In deze uitspraak van de Rechtbank Midden-Nederland, gedaan op 17 januari 2025, is het beroep van eiseres gegrond verklaard. Eiseres had beroep ingesteld omdat de Dienst Toeslagen niet tijdig had beslist op haar bezwaar van 7 augustus 2023 tegen de definitieve beschikking compensatie kinderopvangtoeslag. De rechtbank had eerder, op 28 maart 2024, een eerdere zaak van eiseres gegrond verklaard en de Dienst Toeslagen opgedragen om uiterlijk 5 juni 2024 een besluit op bezwaar te nemen. Echter, de rechtbank constateert dat deze termijn is verstreken en dat de Dienst Toeslagen tot op heden geen besluit heeft genomen.

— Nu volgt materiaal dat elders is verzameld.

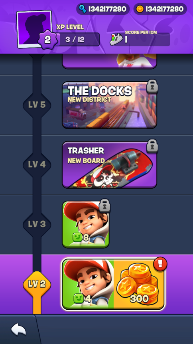193x344 pixels.
Task: Select the LV 3 character token reward
Action: point(86,224)
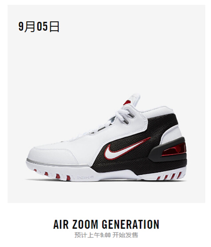This screenshot has width=211, height=247.
Task: Click the Air Zoom Generation shoe image
Action: 106,137
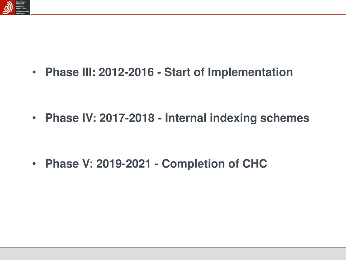Click the "European Patent Office" logo text
This screenshot has width=346, height=260.
pos(21,7)

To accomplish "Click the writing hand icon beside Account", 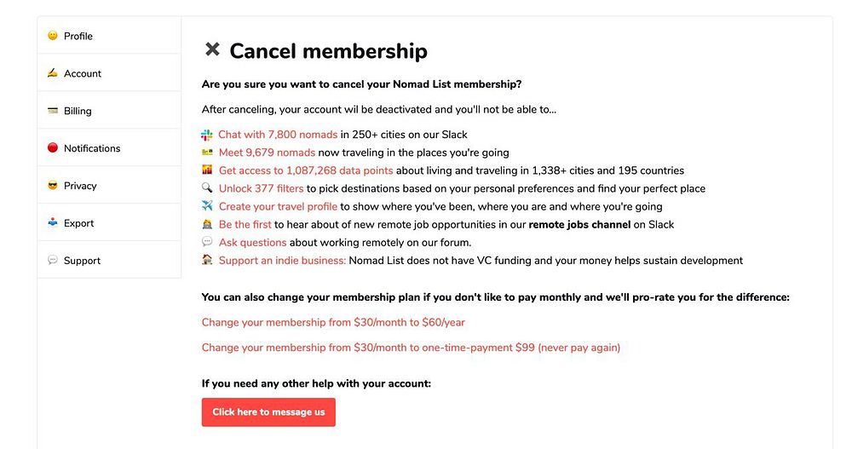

De rechtbank oordeelt dat het beroep gegrond is en draagt de Dienst Toeslagen op om alsnog binnen een termijn van twintig weken na verzending van de uitspraak een besluit op bezwaar bekend te maken. Tevens wordt er een dwangsom van € 50,- per dag opgelegd voor elke dag dat de Dienst Toeslagen deze termijn overschrijdt, met een maximum van € 15.000,-. Eiseres krijgt ook een vergoeding voor de proceskosten van € 453,50, en het door haar betaalde griffierecht van € 51,- moet door de Dienst Toeslagen worden vergoed.
De uitspraak benadrukt het belang van tijdige besluitvorming door bestuursorganen en de gevolgen van het niet naleven van wettelijke termijnen. De rechtbank heeft in eerdere uitspraken richtlijnen gegeven over realistische beslistermijnen in vergelijkbare zaken, wat ook in deze uitspraak wordt bevestigd.